As Rivals Fight for Control of Libya, Erdogan Says Turkey May Jump In

LONDON — The struggle for control of Libya threatened to innovate further this week since Turkey said it could intervene to block the Russian-backed forces currently closing in about Tripoli, the capital.

In remarks to Turkish television programs on Monday night and on Tuesday, President Recep Tayyip Erdogan pointedly raised the possibility that Turkey could send troops to counter the Russians when the United Nations-recognized authorities headquartered in Tripoli officially requested it.

“In case of such an invitation,” Turkey will pick itself about the type of initiative to tackle,” Mr. Erdogan stated Monday. On Monday and Tuesday he referred explicitly into the chance of”sending soldiers” or”our employees.”

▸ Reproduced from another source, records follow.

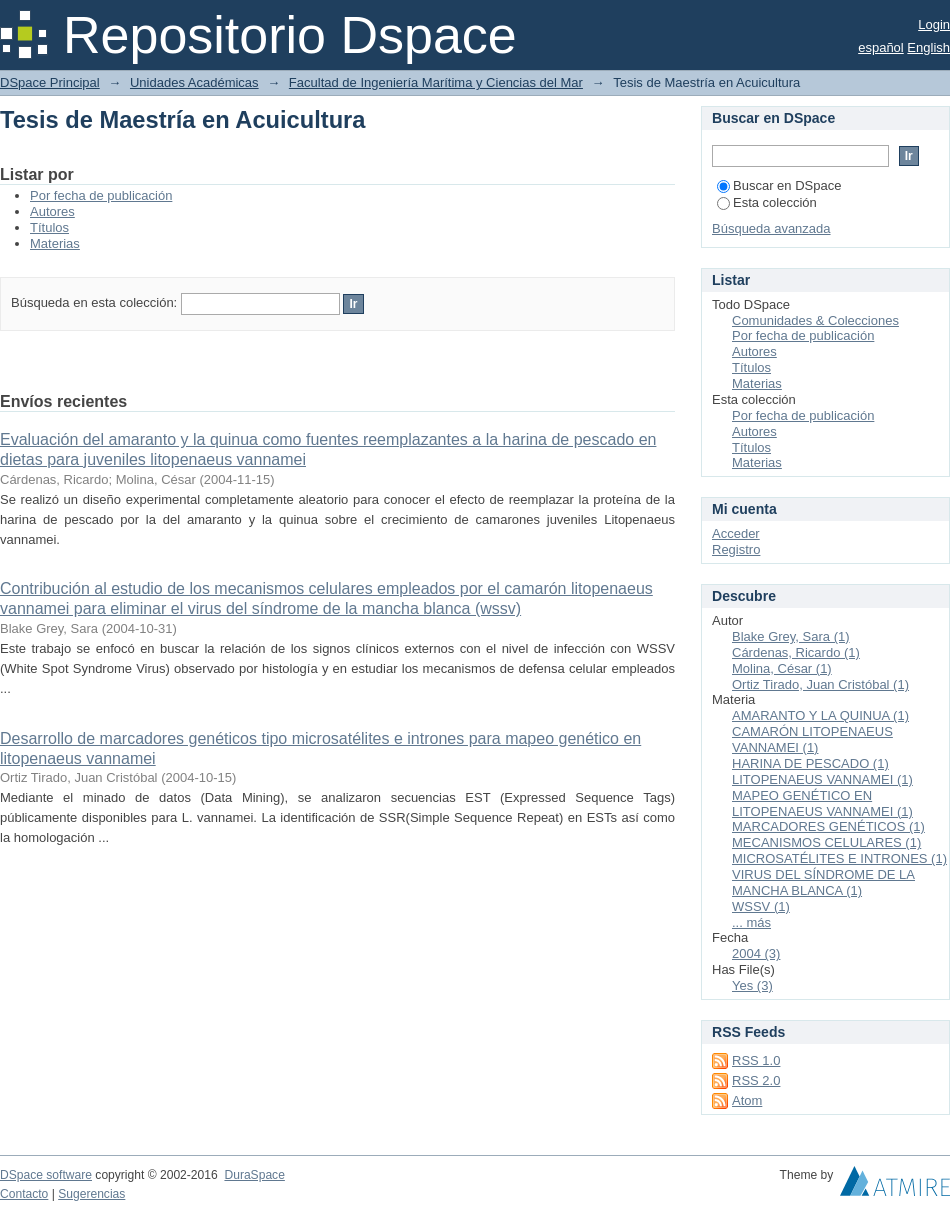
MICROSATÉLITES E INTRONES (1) (839, 858)
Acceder (736, 533)
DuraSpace (254, 1175)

Mr. Erdogan, for political and commercial reasons, has emerged since the last important patron of this beleaguered Tripoli government. His frank discussion of a fresh military intervention underscored the perilousness of this situation now confronting the Tripoli government, which will be under a tightening siege by Russian forces backing the militia leader Khalifa Hifter.

Officials of Tripoli’s so-called Authorities of National Accord immediately accepted Mr. Erdogan’s offer. “The G.N.A. welcomes ALL global support,” Mohamed Ali Abdullah, an advisor for United States events into the Tripoli government, composed in a text message.

Libya is a strategic decoration with huge oil reserves and also a very long Mediterranean shore.

However eight years after a NATO intervention helped topple Col. Muammar el-Qaddafi during the Arab Spring revolt, the country remains mired in chaos. The bedlam has turned its beaches into a departure point for tens of thousands of Europe-bound migrants and its deserts into a haven for bands of militant extremists.

Turkey, in part because of its rivalry with the Emirati-Egyptian-Saudi bloc in a regional cold war, has become the only significant military backer of the Tripoli government.

The United States, along with the other Western powers, also publicly supports the Tripoli government and a United Nations-sponsored peace process on the unity government, but only Turkey has provided military support.

Washington, in practice, has sent mixed signals.

United States officials, who say the Russian forces in Libya now include uniformed troops as well as mercenaries, have called their presence “incredibly destabilizing” and warned of “the specter of large-scale casualties among the civilian population.”

But the National Security Council official overseeing Libya, Victoria Coates, met with Mr. Hifter two weeks ago to discuss peace talks, granting him a new level of recognition from the White House.

When Mr. Hifter began his advance, in April, Secretary of State Mike Pompeo issued a statement condemning the assault on Tripoli, but the White House released a statement days later saying President Trump had called Mr. Hifter to commend his fight against “terrorism.”

This week, United States military officials said that they believed a Russian air defense system installed in Libya had brought down an American surveillance drone. Gen. Stephen J. Townsend, chief of the United States Africa Command, said in a statement on Monday that the forces that brought down the drone had not realized it was American.